How to complete this task: Your task is to retype, exactly and without pictures, the line holding "You are a computer-use" and each line that follows it to the end of the entries.

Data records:
________________________

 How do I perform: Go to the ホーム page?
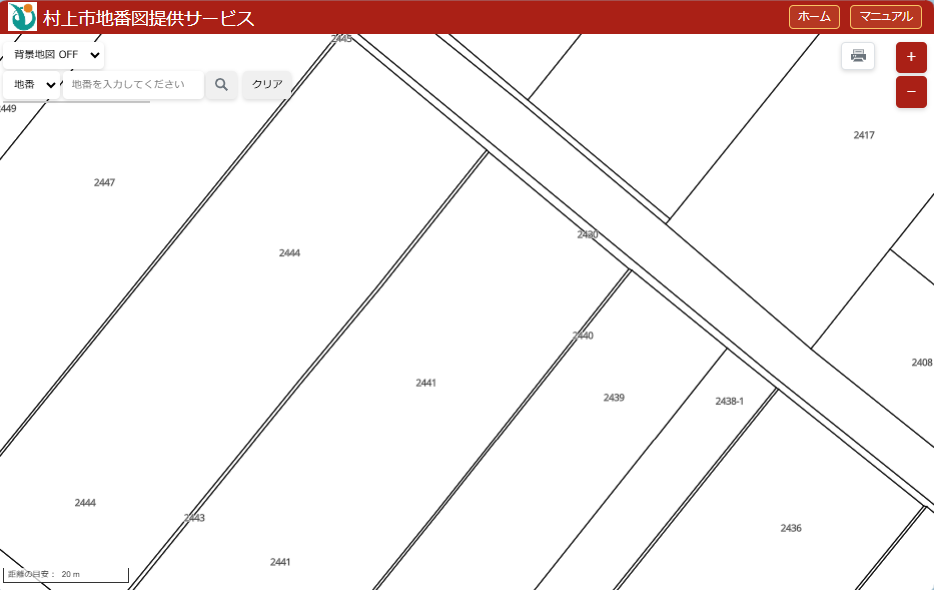[x=814, y=17]
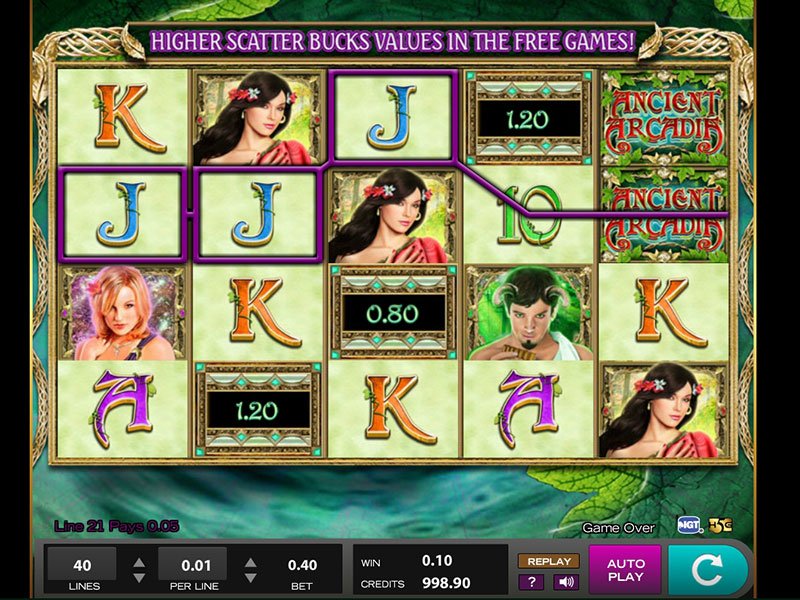Click the Line 21 Pays message
The image size is (800, 600).
point(116,526)
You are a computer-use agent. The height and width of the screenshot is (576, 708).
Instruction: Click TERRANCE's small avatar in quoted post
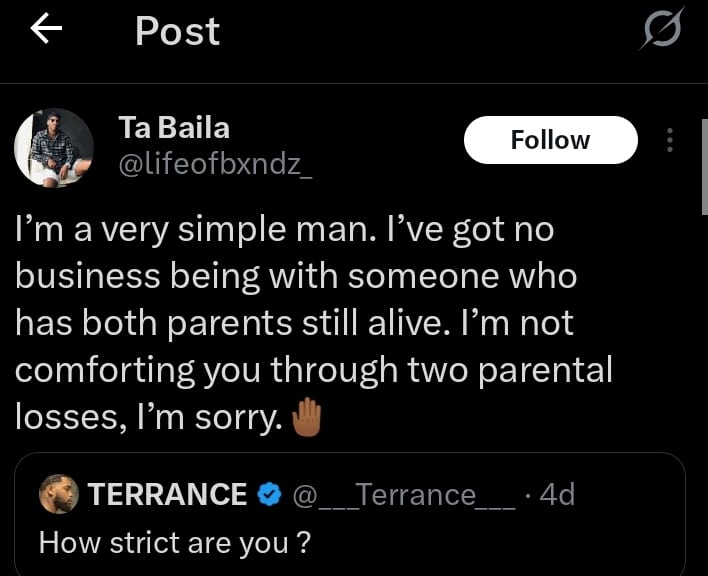pyautogui.click(x=59, y=494)
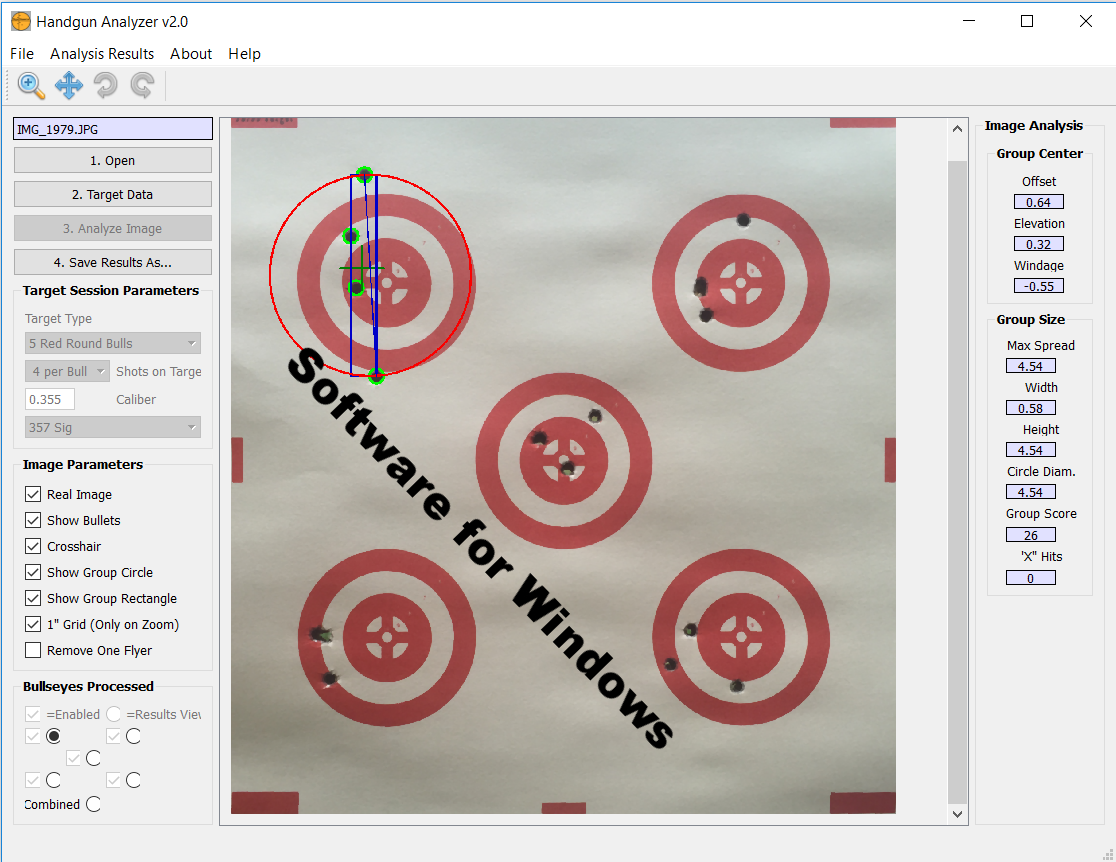Viewport: 1116px width, 862px height.
Task: Select the Pan tool in the toolbar
Action: 68,86
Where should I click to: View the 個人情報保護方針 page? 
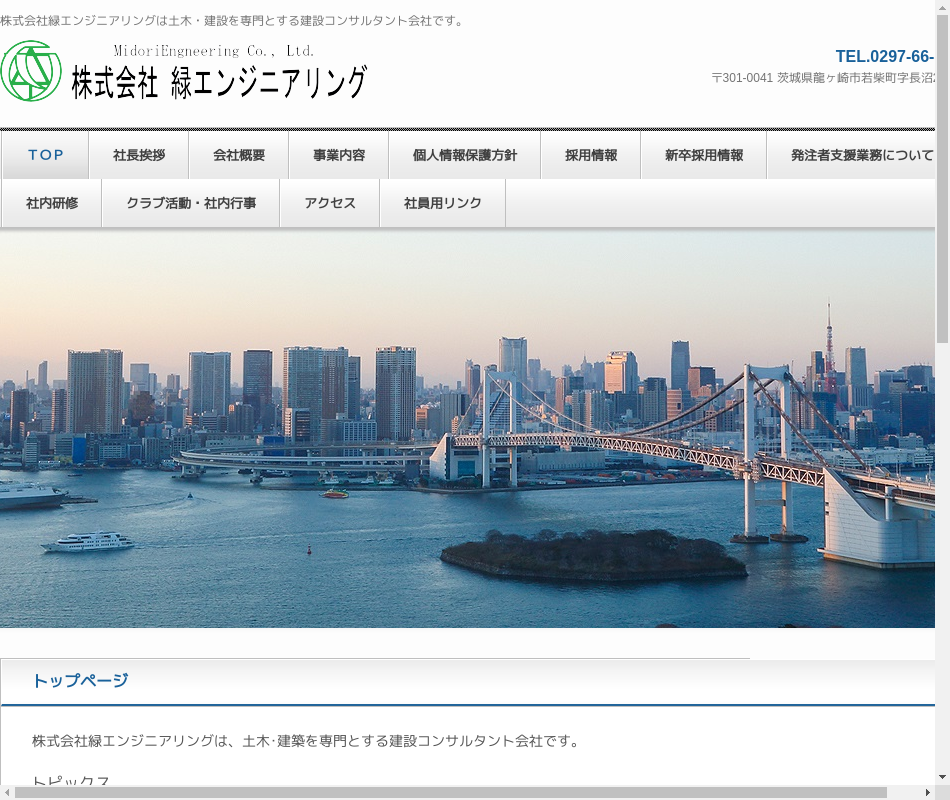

________________________

Exercise result:
You are a computer-use agent. The height and width of the screenshot is (576, 708).
Instruction: Click TERRANCE's small avatar in quoted post
pyautogui.click(x=59, y=494)
Viewport: 1116px width, 862px height.
Task: Select the Pan tool in the toolbar
Action: 68,86
Where should I click to: View the 個人情報保護方針 page? 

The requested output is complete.